TEXT FOR ANALYSIS
-- Opening Marker --
British researchers have developed a new blood test for TB in cattle which can deliver results within six hours.
The test is used to detect levels of mycobacterium bovis (M. bovis), which causes bovine TB, in a cow’s blood.
Developed by a team at the Nottingham University, the blood test can deliver results in just six hours and experiments have shown it is more sensitive than the current Single Intradermal Comparative Cervical Tuberculin (SICCT) skin test.
Cath Rees, who led the work, said the team had used a blood testing technique patented by the university to test blood for M. bovis, and refined it to deliver results within six hours.
Ms Rees said: “The data we are getting has taken the scientific community by surprise. In our paper we show that when blood samples from skin test negative cattle were tested for M. bovis cells, all the samples proved negative.
“However using just a 2ml blood sample, viable Mycobacterium tuberculosis complex bacteria (MTC) were detected in 66% of samples from skin test positive animals. When the carcases were inspected, it was found that the highest number of bacteria were detected in the animals with visible TB lesions (VL) and 85% of these VL animals were M. bovis positive.
-- Closing Marker --
WHAT THE TASK REQUIRES
Summarize the passage on the cattle TB blood test in two sentences.

Stored items from a collection
-- Opening Marker --
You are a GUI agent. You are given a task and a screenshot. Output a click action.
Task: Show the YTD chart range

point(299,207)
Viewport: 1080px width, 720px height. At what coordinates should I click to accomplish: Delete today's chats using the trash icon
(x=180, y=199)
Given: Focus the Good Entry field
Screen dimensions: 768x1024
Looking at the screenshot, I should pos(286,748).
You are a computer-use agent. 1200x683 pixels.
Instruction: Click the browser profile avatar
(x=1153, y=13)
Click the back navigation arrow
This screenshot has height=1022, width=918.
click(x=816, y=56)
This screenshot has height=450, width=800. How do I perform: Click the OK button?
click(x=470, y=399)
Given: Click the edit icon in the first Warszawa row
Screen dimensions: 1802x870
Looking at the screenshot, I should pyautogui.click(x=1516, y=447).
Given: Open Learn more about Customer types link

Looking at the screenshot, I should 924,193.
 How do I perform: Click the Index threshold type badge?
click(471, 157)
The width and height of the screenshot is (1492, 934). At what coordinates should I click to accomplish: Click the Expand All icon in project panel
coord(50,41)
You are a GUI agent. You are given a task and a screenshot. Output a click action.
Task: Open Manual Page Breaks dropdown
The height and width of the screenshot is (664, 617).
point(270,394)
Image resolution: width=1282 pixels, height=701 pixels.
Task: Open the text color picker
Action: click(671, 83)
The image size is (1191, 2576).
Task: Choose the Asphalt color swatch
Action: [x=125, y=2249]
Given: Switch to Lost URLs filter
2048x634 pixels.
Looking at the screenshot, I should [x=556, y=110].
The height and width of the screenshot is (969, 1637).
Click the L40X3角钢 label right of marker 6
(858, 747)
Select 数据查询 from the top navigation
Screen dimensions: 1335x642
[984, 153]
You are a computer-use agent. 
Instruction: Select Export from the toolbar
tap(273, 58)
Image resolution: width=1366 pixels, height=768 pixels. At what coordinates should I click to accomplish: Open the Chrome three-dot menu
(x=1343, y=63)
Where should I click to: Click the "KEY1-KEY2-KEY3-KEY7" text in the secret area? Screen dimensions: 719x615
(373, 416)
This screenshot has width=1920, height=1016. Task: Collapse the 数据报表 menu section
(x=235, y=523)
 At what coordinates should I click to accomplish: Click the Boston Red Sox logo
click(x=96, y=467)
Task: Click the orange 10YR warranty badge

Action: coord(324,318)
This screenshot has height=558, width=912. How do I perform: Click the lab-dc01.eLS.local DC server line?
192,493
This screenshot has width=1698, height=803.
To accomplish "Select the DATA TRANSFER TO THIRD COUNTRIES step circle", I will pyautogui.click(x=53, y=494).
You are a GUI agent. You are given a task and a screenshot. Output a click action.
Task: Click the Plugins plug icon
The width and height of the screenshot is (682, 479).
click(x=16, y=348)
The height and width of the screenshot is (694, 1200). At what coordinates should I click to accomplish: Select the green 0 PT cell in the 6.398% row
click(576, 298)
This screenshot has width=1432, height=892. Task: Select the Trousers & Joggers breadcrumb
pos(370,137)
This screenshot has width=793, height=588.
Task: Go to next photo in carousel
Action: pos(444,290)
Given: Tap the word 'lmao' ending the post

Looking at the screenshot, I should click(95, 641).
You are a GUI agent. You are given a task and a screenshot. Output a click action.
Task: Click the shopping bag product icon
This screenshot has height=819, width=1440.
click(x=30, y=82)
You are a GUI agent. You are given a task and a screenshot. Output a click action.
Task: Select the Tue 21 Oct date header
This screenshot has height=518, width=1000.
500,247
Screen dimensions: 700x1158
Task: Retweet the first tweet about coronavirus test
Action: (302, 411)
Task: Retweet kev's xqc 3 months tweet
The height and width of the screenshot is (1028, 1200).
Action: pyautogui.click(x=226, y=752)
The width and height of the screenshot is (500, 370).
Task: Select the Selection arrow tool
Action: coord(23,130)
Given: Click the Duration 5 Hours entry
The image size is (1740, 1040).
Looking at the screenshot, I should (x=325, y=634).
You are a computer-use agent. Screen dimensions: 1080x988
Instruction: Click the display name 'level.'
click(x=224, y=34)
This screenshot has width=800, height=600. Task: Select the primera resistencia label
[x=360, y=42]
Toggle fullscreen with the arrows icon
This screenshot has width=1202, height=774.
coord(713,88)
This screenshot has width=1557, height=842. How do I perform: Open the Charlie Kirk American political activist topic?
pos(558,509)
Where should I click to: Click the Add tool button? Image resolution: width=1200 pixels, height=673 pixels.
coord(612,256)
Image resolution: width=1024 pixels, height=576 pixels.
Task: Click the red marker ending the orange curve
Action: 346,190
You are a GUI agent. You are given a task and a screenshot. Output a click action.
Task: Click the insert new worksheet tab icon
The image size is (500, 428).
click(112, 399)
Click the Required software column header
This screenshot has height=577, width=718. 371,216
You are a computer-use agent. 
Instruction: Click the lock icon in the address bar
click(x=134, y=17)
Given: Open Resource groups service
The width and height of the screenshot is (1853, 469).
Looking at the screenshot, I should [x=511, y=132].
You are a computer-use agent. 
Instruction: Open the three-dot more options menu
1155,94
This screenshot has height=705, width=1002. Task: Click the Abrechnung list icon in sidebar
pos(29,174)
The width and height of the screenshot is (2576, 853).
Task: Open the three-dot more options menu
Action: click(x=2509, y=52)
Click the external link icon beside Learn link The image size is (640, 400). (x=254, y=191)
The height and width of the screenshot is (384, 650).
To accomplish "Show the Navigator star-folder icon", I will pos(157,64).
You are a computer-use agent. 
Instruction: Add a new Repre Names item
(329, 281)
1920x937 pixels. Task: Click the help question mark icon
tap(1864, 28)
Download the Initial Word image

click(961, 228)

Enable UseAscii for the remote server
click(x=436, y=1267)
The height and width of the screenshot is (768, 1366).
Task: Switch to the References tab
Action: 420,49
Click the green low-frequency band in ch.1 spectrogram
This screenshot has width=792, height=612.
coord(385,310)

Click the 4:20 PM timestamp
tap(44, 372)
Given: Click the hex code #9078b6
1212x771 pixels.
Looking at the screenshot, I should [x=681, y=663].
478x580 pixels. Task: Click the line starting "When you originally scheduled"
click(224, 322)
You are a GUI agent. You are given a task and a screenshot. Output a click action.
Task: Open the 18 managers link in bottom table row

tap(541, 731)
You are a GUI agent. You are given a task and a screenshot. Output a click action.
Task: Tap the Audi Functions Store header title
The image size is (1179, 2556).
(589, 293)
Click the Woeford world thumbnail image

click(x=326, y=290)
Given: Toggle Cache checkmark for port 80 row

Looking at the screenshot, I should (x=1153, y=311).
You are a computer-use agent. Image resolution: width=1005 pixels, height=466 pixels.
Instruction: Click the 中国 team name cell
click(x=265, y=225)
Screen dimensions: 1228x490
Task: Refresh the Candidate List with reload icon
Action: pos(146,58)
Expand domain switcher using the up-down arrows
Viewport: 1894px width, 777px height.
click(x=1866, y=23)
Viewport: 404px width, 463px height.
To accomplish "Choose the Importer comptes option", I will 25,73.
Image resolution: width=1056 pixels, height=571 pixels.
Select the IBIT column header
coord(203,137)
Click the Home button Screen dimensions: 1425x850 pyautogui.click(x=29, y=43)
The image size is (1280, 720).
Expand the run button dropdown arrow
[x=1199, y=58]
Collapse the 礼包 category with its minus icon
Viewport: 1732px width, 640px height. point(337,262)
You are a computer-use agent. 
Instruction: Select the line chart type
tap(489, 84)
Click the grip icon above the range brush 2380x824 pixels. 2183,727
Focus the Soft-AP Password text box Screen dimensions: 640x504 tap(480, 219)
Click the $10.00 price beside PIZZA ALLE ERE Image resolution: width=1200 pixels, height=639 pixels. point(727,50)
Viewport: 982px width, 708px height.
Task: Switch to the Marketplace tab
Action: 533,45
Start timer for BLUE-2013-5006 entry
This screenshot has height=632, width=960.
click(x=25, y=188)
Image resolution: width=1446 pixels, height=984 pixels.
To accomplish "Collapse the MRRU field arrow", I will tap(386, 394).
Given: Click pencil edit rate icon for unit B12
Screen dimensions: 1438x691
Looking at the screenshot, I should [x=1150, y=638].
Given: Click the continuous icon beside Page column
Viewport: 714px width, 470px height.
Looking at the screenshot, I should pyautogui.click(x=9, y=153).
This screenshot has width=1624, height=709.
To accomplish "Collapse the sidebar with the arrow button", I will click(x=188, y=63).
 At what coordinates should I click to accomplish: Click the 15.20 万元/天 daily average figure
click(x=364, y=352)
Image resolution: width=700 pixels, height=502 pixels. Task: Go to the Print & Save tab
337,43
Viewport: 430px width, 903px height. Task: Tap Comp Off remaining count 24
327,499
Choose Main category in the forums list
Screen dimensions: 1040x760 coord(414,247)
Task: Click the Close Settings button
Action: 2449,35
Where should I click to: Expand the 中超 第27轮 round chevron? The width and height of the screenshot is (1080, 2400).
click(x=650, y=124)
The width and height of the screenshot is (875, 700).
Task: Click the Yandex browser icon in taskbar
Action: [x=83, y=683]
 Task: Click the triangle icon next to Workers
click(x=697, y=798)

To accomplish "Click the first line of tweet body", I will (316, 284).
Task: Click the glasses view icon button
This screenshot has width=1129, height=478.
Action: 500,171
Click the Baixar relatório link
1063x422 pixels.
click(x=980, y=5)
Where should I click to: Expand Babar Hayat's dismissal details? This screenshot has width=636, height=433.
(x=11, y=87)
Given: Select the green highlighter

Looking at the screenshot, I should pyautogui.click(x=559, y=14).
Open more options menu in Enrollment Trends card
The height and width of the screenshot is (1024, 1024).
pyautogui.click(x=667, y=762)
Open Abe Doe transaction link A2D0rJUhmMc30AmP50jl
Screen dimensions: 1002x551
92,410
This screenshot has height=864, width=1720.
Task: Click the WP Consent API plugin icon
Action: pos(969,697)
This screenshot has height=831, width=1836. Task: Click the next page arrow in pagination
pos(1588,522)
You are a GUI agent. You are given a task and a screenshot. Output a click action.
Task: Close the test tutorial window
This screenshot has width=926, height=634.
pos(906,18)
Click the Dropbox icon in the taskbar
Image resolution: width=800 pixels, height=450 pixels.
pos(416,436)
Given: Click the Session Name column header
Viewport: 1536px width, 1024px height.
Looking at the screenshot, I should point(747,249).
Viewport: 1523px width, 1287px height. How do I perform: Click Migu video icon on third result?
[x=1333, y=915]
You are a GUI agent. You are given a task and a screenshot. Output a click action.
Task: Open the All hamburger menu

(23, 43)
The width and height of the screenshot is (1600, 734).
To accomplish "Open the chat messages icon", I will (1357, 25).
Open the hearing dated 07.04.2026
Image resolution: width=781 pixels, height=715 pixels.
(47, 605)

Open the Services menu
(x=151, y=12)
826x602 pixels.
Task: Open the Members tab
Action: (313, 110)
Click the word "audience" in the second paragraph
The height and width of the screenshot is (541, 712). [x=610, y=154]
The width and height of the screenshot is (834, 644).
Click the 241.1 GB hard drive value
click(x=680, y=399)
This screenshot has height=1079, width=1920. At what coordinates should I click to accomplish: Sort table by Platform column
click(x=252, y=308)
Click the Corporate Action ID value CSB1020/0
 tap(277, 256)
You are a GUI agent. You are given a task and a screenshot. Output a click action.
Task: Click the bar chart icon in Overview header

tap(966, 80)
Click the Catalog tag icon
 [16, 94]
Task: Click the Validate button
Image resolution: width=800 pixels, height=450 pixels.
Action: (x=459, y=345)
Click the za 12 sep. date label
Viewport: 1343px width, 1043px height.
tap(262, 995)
-- Closing Marker --
ANSWER SECTION
A team at Nottingham University has developed a blood test that detects M. bovis, the cause of bovine TB, in a cow's blood and delivers results within six hours, and experiments show it is more sensitive than the current SICCT skin test. All blood samples from skin-test-negative cattle tested negative, while viable MTC bacteria were detected in 66% of samples from skin-test-positive animals, and 85% of animals with visible TB lesions were M. bovis positive.